14.7. Manner of Giving Notice. Notices regarding this Agreement shall be in writing and addressed to Company at the address Company provides, or, in the case of TamTamCRM, when addressed to TamTam Sdn. Bhd., Suite 13.1, 13th Floor, Menara Great Eastern 303 Jalan Ampang 50450 Kuala Lumpur Malaysia. Notices regarding the TamTamCRM Product in general may be given by electronic mail to Company’s e-mail address on record with TamTamCRM and such notice shall be deemed to have been delivered twelve (12) hours after sending.

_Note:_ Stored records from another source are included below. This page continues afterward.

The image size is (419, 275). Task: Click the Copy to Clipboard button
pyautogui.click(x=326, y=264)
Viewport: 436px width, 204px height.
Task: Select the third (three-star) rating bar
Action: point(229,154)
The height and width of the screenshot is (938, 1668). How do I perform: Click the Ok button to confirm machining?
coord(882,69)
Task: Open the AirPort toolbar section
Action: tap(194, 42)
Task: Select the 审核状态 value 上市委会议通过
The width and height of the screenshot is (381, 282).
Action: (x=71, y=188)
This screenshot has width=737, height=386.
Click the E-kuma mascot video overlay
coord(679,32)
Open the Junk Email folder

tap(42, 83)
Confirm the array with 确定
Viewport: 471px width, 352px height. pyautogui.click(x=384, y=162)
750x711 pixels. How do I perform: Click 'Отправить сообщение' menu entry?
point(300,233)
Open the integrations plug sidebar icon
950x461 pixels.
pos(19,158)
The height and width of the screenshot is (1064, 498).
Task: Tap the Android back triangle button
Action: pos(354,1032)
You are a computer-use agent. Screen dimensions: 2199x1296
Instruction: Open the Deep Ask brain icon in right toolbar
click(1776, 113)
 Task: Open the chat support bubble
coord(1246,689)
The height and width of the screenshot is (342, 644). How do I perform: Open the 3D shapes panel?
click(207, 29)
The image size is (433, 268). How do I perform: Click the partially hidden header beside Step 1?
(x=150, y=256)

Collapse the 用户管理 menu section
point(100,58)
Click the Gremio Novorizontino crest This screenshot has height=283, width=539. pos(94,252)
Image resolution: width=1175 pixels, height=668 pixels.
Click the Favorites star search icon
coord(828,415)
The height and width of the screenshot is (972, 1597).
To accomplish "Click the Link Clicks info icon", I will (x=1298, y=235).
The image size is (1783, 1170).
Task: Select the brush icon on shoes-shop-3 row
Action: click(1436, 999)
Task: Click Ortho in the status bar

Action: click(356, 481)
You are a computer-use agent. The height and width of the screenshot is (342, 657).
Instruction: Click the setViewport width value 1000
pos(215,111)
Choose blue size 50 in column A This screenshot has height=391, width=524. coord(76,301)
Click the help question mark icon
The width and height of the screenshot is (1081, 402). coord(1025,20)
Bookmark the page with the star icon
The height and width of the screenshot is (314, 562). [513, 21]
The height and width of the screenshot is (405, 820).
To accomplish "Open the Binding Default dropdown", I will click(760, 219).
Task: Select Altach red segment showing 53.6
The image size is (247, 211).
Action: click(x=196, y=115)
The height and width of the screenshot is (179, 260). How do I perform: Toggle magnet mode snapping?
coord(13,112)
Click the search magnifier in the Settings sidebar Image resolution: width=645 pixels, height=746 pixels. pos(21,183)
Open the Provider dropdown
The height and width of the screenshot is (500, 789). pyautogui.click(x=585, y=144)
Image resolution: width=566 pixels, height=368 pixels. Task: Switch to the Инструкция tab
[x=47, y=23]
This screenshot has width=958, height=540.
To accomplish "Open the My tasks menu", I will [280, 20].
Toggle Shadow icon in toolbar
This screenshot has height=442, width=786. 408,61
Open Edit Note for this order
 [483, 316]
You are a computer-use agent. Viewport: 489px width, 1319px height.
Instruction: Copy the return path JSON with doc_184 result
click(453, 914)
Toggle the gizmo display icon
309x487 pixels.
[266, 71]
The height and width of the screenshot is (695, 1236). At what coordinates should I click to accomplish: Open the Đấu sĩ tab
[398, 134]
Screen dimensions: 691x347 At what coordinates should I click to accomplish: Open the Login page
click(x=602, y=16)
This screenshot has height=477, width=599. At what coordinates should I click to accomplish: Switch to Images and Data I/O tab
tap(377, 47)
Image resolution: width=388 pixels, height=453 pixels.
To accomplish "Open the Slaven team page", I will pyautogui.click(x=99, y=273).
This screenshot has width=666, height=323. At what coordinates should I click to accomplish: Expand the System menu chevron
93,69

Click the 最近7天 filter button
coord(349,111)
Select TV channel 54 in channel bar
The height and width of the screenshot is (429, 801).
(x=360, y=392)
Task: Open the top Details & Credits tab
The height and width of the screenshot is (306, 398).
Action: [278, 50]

14.8. Force Majeure. Neither party shall be liable to the other for any delay or failure to perform hereunder (excluding payment obligations) due to circumstances beyond such party’s reasonable control, including acts of God, acts of government, flood, fire, earthquakes, civil unrest, acts of terror, strikes or other labor problems (excluding those involving such party’s employees), service disruptions involving hardware, software or power systems not within such party’s reasonable control, and denial of service attacks.
14.9. Amendment and Waiver. No amendment or waiver of any provision of this Agreement shall be effective unless in writing and signed (either manually or electronically) by an authorized representative of Company and TamTamCRM. To the extent of any conflict between these terms and conditions (as may be modified by an amendment signed by Company and TamTamCRM) and any other schedule or attachment hereto, these terms and conditions (as may be modified by an amendment signed by Company and TamTamCRM) shall prevail unless expressly stated otherwise.
14.10. Severability. If any provision of this Agreement is held by a court of competent jurisdiction to be contrary to law, such provision shall be modified by the court and interpreted so as best to accomplish the objectives of the original provision to the fullest extent permitted by law, and the remaining provisions shall remain in effect.